Kishore Chandra Deo Bhanj (16 April 1908 – 16 January 1960) was an Indian politician and the hereditary ruler (Raja) of the Daspalla State before its merger into the Indian Union. He served as a member of the Odisha Legislative Assembly for two consecutive terms, representing the Daspalla Assembly constituency.

== Early life ==
Kishore Chandra Deo Bhanj was born on 16 April 1908 in the Daspalla princely state (now in Nayagarh district). He was adopted by the ruling family and succeeded as the Raja of Daspalla in 1913. He was formally granted ruling powers in 1930 after completing his education at the Rajkumar College, Raipur.

== Political career ==
After the independence of India and the merger of the princely states, Deo Bhanj joined the Indian National Congress.

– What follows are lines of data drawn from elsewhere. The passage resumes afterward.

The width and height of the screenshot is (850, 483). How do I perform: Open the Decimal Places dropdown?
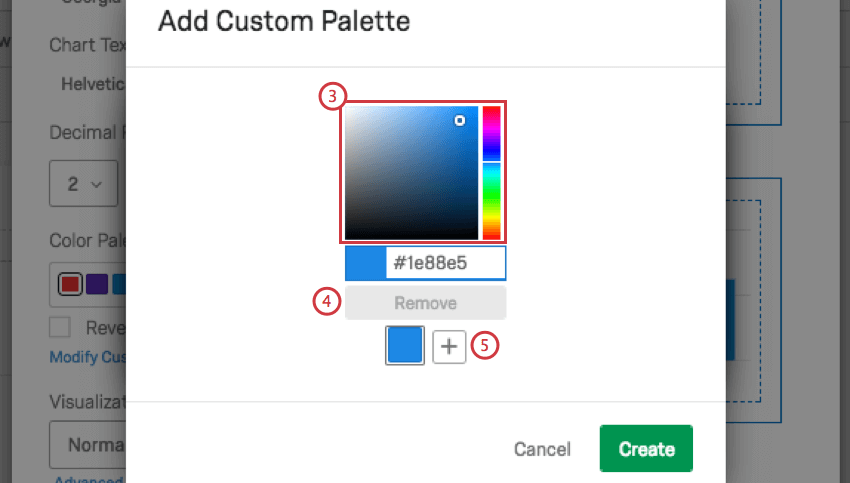click(84, 184)
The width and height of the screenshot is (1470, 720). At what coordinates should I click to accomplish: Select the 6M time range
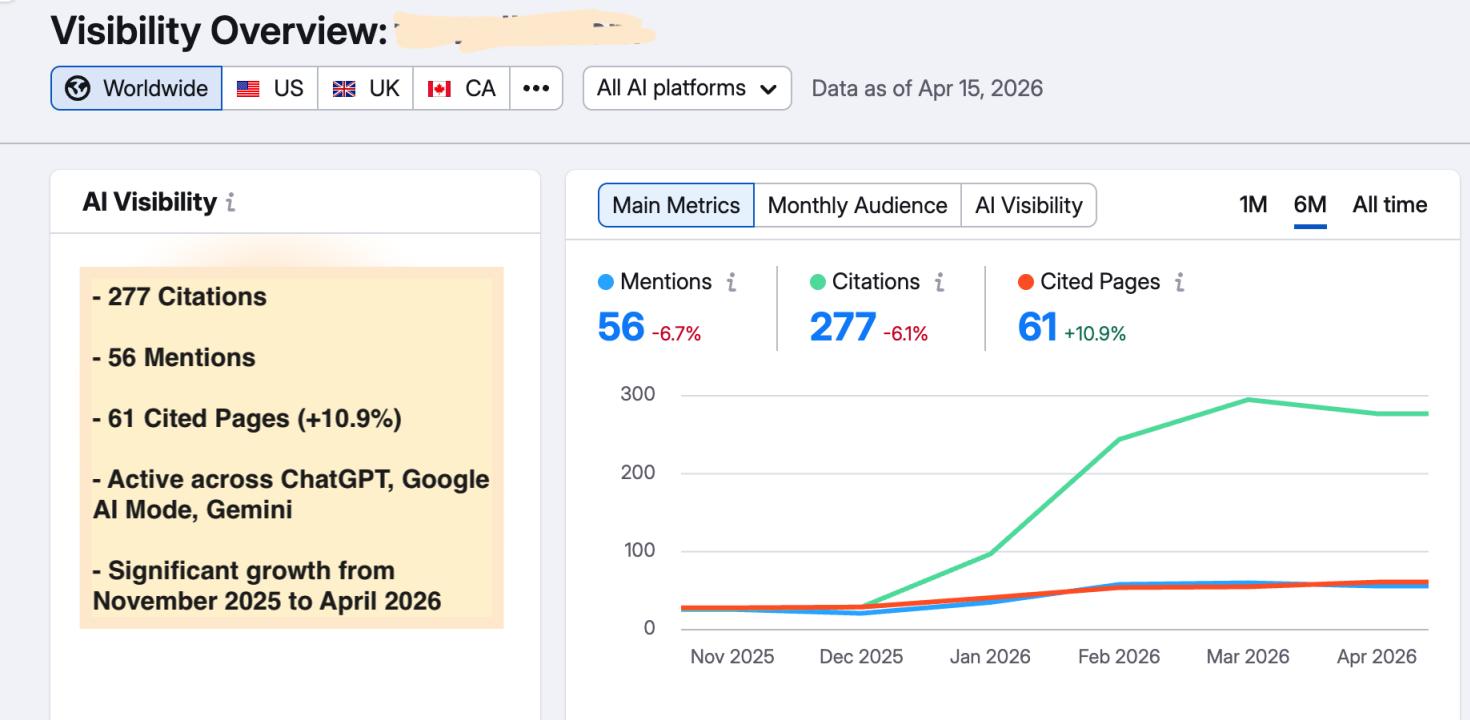[1309, 204]
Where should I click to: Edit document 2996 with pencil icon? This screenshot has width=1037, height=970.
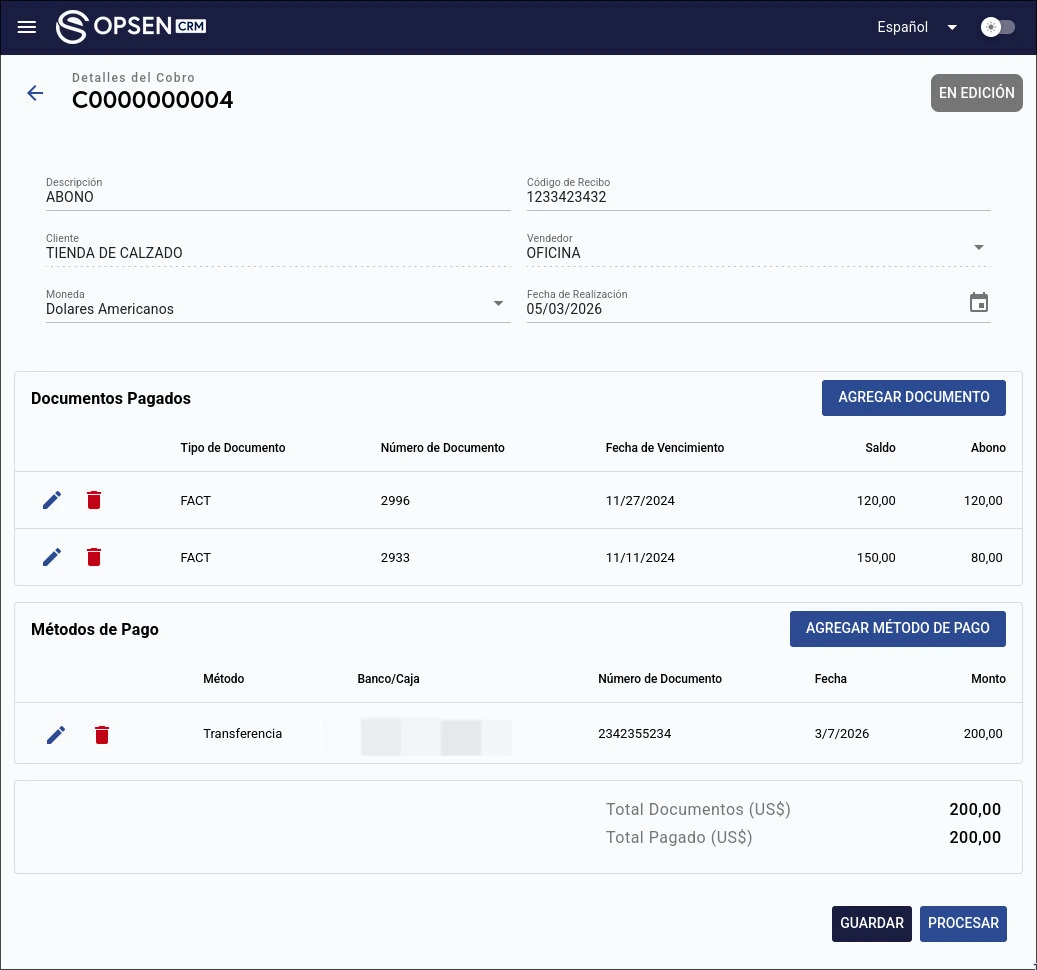point(52,500)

He contested the first general elections of independent India in 1951. He was elected to the 1st Odisha Legislative Assembly from the Daspalla constituency. He was re-elected to the 2nd Odisha Legislative Assembly in 1957, again on an Indian National Congress ticket.

His election in 1957 was legally challenged in the case Raghunath Misra vs Kishore Chandra Deo Bhanj. The tribunal and subsequent appeals upheld his status as a candidate, providing significant legal documentation of his political career.

== Death ==
He died in office on 16 January 1960. Following his death, a by-election was held in the Daspalla constituency in 1960, which was won by Purna Chandra Bhanjadeo.